(1) Katie Couric’s interview of Sarah Palin (CBS)
(2) McCain can’t say how many homes he owns (Politico)
(3) Obama’s “bitter” comment (Huffington Post)
(4) Sarah Palin’s shopping spree (Politico)
(5) Turmoil in the Clinton camp (Washington Post and Atlantic — “The behind-the-scenes tension was captured by the reporters in one memorable exchange: ‘[Expletive] you!’ Ickes shouted. ‘[Expletive] you!’ Penn replied. ‘[Expletive] you!’ Ickes shouted again.”)
(6) Jeremiah Wright tapes (ABC News)
(7) The Pentagon’s military analyst program (NY Times)
(8) Bickering in the McCain camp (NY Times Magazine)
(9) John Edwards’ affair (National Enquirer)
(10) Powell endorses Obama (Meet the Press)
Number seven is certainly an important story (and one that got virtually no coverage on TV), but the rest is… Well, as Glenn says,
In fairness to Calderone and his comrades in the political press, our media currently covers a country that has very few substantial problems and an administration that is renowned around the world for being competent, honest, conventional and quite uncontroversial. In general, countries which enjoy great tranquility, prosperity, and stability — such as the U.S. today — can afford the luxury of fixating on the types of fun and trivial stories which comprise the list of top “scoops” heralded by Politico.
It’s not that all of these stories were meaningless and not worth reporting. Palin’s difficultly answering simple questions — and what it implied about her readiness to step into the Presidency — was relevant knowledge for voters to have, for instance. And a lot of these stories are irresistibly fun. But it shouldn’t be on anyone’s “top ten scoops” list. It wasn’t a “scoop” that they deserve credit and praise for — Katie Couric didn’t work to ferret that story out. Someone just turned a camera on.

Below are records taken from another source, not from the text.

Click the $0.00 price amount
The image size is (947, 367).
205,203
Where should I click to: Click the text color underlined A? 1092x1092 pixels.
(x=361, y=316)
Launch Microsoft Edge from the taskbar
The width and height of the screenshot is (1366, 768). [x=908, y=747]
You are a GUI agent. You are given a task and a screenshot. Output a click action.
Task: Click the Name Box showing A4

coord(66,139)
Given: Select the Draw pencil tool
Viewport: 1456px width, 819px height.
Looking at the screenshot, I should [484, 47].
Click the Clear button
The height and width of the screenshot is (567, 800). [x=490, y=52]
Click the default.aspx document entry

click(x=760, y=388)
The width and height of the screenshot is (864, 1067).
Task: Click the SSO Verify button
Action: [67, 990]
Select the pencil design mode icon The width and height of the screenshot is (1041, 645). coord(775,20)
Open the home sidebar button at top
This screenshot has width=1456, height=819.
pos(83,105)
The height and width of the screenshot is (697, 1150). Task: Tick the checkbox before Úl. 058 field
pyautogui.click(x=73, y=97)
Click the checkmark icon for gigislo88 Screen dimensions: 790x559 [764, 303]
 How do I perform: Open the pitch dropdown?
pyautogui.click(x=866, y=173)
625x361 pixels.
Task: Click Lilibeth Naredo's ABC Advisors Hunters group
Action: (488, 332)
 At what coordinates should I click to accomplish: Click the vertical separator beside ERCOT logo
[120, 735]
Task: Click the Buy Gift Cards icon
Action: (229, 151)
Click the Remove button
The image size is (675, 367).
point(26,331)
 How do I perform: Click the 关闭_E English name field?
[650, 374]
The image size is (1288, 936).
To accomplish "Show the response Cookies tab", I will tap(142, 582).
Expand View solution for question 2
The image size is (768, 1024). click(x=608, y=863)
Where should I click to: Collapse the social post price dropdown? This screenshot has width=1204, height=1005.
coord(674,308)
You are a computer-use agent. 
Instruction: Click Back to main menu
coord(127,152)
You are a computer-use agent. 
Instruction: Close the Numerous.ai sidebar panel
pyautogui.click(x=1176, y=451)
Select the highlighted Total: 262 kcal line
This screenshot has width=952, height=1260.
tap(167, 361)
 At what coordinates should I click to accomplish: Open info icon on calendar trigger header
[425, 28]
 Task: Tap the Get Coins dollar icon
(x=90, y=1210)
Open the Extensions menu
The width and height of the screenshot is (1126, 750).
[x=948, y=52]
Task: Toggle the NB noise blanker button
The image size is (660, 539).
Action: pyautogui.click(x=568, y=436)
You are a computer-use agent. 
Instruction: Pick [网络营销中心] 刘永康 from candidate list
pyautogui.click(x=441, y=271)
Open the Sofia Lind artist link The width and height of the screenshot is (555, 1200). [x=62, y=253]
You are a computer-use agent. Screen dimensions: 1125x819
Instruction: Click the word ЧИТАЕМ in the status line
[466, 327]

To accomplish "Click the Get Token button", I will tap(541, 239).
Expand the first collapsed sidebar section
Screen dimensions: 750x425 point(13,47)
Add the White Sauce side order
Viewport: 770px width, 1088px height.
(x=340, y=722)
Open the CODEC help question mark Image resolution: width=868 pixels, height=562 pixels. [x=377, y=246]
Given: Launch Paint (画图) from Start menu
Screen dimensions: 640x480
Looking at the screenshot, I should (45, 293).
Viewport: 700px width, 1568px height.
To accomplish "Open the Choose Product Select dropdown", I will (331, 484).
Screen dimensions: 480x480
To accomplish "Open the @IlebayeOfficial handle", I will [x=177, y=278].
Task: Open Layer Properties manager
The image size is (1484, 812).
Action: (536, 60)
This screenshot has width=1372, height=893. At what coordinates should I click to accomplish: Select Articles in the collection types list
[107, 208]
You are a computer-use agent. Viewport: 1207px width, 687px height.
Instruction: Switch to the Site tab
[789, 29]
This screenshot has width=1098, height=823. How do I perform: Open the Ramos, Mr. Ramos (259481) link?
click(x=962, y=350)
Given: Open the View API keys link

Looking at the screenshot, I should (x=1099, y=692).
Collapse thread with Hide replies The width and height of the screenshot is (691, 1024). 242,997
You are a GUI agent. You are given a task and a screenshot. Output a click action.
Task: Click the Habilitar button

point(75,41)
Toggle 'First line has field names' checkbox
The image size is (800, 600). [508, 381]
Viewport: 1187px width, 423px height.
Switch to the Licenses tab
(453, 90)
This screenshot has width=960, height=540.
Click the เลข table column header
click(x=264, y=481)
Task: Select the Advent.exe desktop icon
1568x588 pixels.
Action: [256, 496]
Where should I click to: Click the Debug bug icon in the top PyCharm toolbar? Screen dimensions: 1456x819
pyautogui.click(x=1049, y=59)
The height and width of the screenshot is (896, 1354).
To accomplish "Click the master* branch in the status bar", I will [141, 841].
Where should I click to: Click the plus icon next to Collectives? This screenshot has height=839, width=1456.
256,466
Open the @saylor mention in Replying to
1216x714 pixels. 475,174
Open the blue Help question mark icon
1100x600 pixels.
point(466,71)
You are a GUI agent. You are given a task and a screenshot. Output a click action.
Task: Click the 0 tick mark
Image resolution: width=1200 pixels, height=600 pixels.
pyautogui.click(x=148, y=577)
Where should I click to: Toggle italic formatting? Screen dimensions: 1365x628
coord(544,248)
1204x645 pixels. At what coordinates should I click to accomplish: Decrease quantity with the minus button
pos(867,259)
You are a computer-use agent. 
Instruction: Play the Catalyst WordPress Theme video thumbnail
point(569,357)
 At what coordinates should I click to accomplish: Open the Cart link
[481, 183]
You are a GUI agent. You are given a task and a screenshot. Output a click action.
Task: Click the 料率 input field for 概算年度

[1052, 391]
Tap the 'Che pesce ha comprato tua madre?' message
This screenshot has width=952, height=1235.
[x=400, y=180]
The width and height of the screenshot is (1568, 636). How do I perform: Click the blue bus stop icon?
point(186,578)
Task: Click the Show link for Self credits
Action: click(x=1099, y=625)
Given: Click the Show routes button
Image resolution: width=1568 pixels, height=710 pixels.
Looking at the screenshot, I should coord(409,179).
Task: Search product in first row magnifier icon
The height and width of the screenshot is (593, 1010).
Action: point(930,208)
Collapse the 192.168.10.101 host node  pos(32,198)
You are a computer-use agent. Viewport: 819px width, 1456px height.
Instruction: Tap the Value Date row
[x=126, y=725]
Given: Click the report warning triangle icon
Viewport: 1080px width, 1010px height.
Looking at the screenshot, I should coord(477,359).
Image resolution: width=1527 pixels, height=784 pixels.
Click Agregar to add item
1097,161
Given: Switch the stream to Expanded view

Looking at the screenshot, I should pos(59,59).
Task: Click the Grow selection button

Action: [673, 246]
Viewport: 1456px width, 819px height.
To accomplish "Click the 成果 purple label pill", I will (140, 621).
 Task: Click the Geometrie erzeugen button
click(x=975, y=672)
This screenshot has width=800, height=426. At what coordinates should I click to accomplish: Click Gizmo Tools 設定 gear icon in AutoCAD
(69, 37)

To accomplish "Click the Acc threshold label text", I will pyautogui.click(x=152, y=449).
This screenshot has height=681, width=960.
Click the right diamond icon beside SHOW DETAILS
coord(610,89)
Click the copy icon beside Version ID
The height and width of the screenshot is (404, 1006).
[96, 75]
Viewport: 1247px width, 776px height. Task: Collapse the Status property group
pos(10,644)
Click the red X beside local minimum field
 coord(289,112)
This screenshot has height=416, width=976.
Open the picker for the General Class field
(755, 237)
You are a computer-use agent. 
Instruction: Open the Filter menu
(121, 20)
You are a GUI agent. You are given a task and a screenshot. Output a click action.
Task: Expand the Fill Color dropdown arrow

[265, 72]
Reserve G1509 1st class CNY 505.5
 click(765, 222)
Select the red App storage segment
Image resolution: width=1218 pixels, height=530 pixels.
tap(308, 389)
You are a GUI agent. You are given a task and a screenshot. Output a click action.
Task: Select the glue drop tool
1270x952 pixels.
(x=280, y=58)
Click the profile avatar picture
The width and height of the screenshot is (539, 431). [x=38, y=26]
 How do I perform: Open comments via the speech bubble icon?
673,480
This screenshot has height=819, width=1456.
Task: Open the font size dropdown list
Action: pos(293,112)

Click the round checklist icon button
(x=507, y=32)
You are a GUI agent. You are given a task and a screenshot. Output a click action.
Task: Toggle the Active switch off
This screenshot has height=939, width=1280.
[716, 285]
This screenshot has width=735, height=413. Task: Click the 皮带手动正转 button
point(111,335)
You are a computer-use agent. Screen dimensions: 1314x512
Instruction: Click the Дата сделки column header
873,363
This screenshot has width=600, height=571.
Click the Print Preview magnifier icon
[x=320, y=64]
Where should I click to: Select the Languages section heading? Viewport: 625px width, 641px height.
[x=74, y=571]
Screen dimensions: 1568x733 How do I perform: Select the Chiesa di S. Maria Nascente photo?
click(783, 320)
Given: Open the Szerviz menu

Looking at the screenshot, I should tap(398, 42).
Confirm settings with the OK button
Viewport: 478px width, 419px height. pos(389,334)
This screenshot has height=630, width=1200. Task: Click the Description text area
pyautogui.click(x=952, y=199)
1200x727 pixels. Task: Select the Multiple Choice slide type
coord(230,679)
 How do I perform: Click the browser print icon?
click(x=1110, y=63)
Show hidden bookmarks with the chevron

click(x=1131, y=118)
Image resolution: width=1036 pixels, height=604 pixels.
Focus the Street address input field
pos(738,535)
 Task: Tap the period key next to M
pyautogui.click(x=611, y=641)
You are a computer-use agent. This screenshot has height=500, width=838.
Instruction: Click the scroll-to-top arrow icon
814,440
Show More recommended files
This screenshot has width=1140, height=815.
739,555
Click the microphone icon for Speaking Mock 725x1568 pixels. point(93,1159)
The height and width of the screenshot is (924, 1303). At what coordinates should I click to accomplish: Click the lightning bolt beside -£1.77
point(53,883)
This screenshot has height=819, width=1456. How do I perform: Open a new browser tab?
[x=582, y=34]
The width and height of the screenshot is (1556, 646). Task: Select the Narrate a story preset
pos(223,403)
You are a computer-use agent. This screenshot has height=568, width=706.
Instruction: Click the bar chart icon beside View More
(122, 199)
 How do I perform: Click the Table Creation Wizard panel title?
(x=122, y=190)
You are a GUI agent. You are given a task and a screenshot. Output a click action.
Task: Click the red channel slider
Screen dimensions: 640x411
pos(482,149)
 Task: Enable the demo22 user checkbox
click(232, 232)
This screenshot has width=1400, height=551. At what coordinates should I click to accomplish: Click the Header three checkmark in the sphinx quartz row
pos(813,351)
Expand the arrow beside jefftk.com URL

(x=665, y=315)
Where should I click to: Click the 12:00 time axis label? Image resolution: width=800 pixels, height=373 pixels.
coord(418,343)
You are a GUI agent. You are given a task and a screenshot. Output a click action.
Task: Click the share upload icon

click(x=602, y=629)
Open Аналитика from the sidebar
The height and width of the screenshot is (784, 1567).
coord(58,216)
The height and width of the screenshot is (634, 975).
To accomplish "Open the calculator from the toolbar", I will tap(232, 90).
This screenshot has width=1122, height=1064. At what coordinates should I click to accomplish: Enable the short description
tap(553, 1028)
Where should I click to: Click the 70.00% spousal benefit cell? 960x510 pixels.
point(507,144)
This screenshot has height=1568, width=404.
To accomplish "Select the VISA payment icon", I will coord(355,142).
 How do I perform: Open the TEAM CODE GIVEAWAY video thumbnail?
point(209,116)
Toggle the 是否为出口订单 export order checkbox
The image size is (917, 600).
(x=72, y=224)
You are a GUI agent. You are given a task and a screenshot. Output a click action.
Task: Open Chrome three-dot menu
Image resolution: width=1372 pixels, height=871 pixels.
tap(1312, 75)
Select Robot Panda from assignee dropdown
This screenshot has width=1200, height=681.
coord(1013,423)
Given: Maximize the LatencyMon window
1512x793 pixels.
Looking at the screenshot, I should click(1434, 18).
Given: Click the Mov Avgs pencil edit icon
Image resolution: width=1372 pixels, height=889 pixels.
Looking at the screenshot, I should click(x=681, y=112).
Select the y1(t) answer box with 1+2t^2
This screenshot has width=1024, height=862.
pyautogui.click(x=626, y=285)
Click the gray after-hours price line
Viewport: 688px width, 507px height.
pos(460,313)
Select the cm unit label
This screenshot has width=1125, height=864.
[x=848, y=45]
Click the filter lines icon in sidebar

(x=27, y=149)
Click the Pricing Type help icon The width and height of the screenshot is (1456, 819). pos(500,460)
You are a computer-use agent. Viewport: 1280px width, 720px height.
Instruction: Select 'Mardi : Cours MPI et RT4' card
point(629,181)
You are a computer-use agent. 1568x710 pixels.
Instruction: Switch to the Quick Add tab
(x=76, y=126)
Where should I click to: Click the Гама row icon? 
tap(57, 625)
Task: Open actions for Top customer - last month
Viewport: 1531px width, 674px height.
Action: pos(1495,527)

Meanwhile, there’s a lot of in-depth reporting about the election that didn’t happen — or that happened, but didn’t get picked up on in any consistent fashion. After all the debating talks about Afghanistan, how many Americans could find it on a map? How many Americans, after all this time, could even guess at if Iran’s government is Sunni or Shiite? How many know, even in broad outlines, the differences between McCain’s and Obama’s proposed health care plans are? There may also have been some torture going on somewhere, and maybe some war crimes covered up, and possibly a tiny twinge in our economic health, but you’d never know it from Politico’s top ten.
But of course, reporting like that won’t sell papers, or pull in eyeballs, the way simple and fun narratives will. I’m not sure that good reporting is possible, except in erratic sparks, in a profit-driven news model.